→ **AIM**
Turn the rows in the stretch from the line containing "Task: Open HARDCORE TANO*C label tile" through the line containing "Action: pos(769,43)" into a Markdown table with the columns No. and Text, numbering each line in order and leaving out blank lines.

Extracted records:
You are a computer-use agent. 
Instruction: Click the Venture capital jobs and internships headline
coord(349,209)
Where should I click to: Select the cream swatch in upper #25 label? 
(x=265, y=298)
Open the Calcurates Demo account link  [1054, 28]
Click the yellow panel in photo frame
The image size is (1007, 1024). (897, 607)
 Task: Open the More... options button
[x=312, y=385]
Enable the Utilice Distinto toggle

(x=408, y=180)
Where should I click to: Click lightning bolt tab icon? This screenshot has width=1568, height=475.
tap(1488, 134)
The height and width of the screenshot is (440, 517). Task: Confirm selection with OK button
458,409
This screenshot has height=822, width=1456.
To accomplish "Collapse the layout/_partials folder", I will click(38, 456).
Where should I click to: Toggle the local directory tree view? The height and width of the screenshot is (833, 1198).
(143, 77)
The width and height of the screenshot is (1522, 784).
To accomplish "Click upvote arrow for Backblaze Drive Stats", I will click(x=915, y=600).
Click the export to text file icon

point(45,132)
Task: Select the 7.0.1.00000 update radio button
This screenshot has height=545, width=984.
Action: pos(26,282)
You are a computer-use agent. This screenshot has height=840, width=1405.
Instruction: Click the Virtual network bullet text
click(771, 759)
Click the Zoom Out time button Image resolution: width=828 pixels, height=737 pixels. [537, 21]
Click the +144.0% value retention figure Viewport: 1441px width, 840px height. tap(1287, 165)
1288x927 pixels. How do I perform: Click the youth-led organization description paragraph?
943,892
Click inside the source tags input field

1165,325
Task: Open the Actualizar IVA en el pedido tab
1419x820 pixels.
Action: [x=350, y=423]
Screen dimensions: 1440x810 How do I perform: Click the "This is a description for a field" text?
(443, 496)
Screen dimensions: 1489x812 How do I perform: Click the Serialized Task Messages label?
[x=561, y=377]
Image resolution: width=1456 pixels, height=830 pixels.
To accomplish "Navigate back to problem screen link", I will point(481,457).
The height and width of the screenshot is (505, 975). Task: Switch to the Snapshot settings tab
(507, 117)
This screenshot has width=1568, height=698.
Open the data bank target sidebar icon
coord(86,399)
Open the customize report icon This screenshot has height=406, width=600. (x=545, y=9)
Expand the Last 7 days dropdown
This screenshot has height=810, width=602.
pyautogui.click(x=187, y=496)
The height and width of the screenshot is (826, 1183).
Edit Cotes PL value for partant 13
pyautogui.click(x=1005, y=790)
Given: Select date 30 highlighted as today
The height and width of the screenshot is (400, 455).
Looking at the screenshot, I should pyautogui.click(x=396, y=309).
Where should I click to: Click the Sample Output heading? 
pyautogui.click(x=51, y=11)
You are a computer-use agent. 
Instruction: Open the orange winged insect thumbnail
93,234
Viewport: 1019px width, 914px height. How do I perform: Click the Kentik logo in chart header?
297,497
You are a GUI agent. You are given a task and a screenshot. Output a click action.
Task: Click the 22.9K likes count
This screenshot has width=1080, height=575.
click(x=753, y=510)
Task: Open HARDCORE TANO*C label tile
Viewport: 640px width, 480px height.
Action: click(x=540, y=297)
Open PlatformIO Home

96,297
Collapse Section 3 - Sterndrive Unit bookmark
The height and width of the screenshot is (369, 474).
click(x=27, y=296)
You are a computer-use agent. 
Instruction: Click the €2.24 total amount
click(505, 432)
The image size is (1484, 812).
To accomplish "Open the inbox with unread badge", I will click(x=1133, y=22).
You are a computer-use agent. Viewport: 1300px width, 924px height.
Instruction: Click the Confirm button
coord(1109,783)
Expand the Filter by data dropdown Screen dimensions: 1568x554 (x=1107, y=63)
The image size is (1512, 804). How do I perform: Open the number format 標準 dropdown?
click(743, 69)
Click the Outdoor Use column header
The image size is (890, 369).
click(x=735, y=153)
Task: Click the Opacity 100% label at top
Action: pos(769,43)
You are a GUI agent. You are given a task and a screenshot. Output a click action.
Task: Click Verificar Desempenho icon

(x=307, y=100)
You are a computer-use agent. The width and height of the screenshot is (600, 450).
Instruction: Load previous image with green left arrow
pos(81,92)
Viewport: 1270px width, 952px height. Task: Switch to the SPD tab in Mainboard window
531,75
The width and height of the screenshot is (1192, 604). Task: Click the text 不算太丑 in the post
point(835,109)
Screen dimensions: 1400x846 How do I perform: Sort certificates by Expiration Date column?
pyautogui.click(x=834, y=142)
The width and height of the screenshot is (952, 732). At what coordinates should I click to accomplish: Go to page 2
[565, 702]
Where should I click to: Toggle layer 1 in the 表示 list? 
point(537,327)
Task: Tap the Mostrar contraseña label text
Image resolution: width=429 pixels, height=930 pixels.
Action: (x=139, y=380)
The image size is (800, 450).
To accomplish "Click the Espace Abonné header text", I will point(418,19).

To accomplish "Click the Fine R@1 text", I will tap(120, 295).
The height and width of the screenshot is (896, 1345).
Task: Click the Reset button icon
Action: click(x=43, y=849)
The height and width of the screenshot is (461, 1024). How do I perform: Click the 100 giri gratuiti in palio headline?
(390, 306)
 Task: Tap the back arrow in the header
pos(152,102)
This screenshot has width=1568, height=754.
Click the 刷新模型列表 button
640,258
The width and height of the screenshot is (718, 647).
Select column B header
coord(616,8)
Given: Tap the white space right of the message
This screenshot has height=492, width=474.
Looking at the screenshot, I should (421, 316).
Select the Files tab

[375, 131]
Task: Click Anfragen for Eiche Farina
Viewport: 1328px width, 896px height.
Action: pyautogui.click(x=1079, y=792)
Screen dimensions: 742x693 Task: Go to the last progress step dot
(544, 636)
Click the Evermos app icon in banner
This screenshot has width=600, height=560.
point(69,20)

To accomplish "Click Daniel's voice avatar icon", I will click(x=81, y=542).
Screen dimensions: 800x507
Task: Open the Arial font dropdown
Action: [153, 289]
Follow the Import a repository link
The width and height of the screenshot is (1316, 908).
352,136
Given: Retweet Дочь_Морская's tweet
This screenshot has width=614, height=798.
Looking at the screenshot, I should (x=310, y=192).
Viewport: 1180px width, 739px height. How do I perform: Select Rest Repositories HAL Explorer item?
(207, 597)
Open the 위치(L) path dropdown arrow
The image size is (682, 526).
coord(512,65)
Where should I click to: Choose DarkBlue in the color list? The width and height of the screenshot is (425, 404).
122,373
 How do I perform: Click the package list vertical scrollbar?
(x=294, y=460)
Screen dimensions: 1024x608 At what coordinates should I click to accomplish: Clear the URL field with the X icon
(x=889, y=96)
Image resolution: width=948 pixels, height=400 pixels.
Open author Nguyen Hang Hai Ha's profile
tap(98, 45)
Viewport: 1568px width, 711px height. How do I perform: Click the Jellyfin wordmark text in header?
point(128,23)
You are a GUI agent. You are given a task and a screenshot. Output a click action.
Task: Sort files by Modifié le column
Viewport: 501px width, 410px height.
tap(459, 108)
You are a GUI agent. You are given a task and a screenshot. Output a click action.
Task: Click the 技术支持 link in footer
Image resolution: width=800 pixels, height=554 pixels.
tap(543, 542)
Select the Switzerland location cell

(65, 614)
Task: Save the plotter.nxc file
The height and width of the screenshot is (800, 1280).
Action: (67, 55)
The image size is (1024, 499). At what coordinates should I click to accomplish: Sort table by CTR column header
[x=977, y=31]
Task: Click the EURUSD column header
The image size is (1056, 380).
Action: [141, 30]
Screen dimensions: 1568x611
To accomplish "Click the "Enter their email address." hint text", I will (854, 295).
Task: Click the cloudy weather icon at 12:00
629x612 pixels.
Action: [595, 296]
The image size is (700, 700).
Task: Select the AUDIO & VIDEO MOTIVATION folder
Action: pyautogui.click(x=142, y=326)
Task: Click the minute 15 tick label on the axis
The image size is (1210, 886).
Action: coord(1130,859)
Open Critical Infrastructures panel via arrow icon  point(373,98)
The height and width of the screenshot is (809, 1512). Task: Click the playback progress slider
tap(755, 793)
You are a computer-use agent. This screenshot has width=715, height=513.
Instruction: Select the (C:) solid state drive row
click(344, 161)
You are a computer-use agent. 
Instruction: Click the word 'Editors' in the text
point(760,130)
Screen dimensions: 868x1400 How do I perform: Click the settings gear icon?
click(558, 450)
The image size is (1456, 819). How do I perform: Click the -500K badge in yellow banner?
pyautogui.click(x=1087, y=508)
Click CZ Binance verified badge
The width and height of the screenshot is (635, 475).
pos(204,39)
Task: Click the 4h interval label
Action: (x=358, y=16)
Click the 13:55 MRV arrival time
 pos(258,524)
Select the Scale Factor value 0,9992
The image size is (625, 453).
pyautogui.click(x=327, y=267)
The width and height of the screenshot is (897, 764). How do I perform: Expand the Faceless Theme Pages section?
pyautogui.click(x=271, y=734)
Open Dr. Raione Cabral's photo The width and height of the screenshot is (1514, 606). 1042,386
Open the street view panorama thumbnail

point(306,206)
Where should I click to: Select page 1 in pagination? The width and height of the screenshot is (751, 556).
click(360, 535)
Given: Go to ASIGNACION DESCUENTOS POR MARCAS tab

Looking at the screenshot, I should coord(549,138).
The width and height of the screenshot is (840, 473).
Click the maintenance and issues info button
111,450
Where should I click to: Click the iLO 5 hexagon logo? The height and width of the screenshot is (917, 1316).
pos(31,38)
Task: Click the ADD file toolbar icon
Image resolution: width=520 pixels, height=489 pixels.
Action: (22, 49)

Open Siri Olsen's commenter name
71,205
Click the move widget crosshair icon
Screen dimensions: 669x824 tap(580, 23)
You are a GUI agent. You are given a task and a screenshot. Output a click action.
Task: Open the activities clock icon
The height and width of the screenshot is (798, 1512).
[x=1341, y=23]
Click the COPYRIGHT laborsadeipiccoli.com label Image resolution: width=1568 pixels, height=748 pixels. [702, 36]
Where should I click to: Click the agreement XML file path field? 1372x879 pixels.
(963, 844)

→ **FULL ANSWER**
| No. | Text |
|---|---|
| 1 | Task: Open HARDCORE TANO*C label tile |
| 2 | Viewport: 640px width, 480px height. |
| 3 | Action: click(x=540, y=297) |
| 4 | Open PlatformIO Home |
| 5 | 96,297 |
| 6 | Collapse Section 3 - Sterndrive Unit bookmark |
| 7 | The height and width of the screenshot is (369, 474). |
| 8 | click(x=27, y=296) |
| 9 | You are a computer-use agent.  |
| 10 | Instruction: Click the €2.24 total amount |
| 11 | click(505, 432) |
| 12 | The image size is (1484, 812). |
| 13 | To accomplish "Open the inbox with unread badge", I will click(x=1133, y=22). |
| 14 | You are a computer-use agent. Viewport: 1300px width, 924px height. |
| 15 | Instruction: Click the Confirm button |
| 16 | coord(1109,783) |
| 17 | Expand the Filter by data dropdown Screen dimensions: 1568x554 (x=1107, y=63) |
| 18 | The image size is (1512, 804). How do I perform: Open the number format 標準 dropdown? |
| 19 | click(743, 69) |
| 20 | Click the Outdoor Use column header |
| 21 | The image size is (890, 369). |
| 22 | click(x=735, y=153) |
| 23 | Task: Click the Opacity 100% label at top |
| 24 | Action: pos(769,43) |